[WORK TO COMPLETE] The answer must reproduce every record exactly, with all pictures omitted.

Collected data

···

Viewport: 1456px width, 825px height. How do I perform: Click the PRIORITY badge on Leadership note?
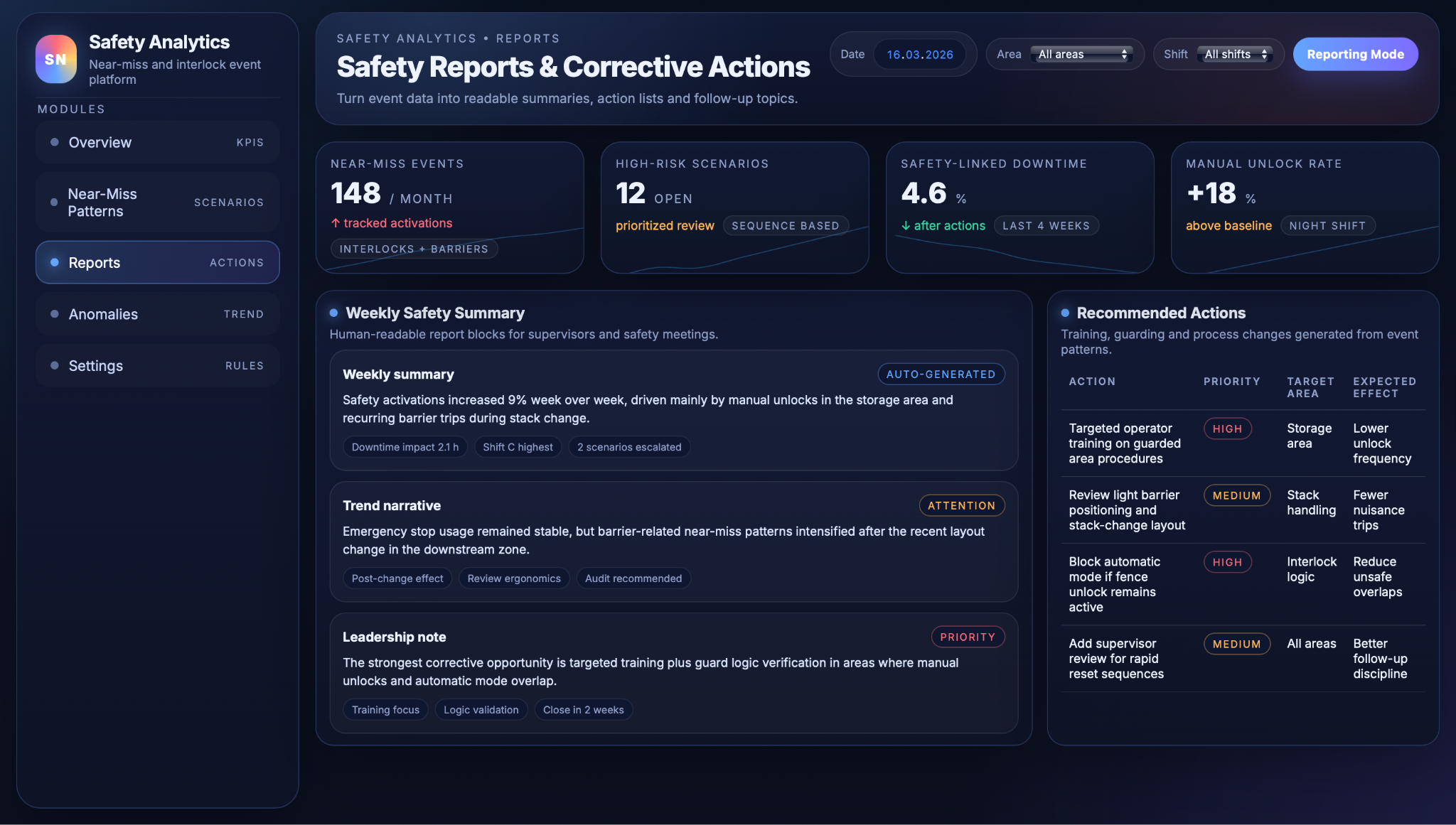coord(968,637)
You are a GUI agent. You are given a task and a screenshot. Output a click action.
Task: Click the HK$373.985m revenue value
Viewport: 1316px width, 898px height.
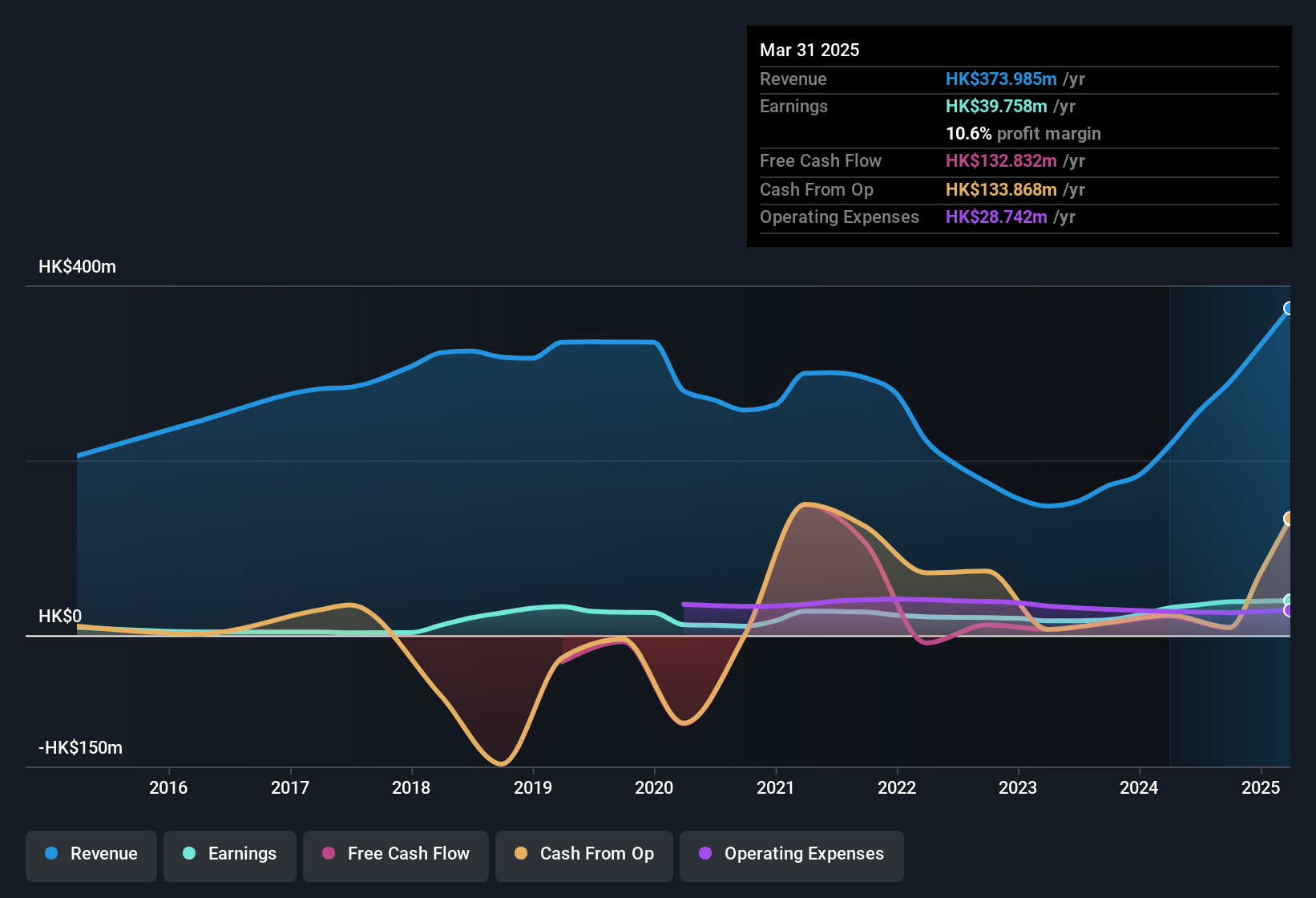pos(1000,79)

···

[WORKED SOLUTION]
Viewport: 1456px width, 825px height. How do I perform: Click the PRIORITY badge on Leadership note?
coord(968,637)
You are a GUI agent. You are given a task and a screenshot. Output a click action.
Task: Click the HK$373.985m revenue value
Viewport: 1316px width, 898px height.
pos(1000,79)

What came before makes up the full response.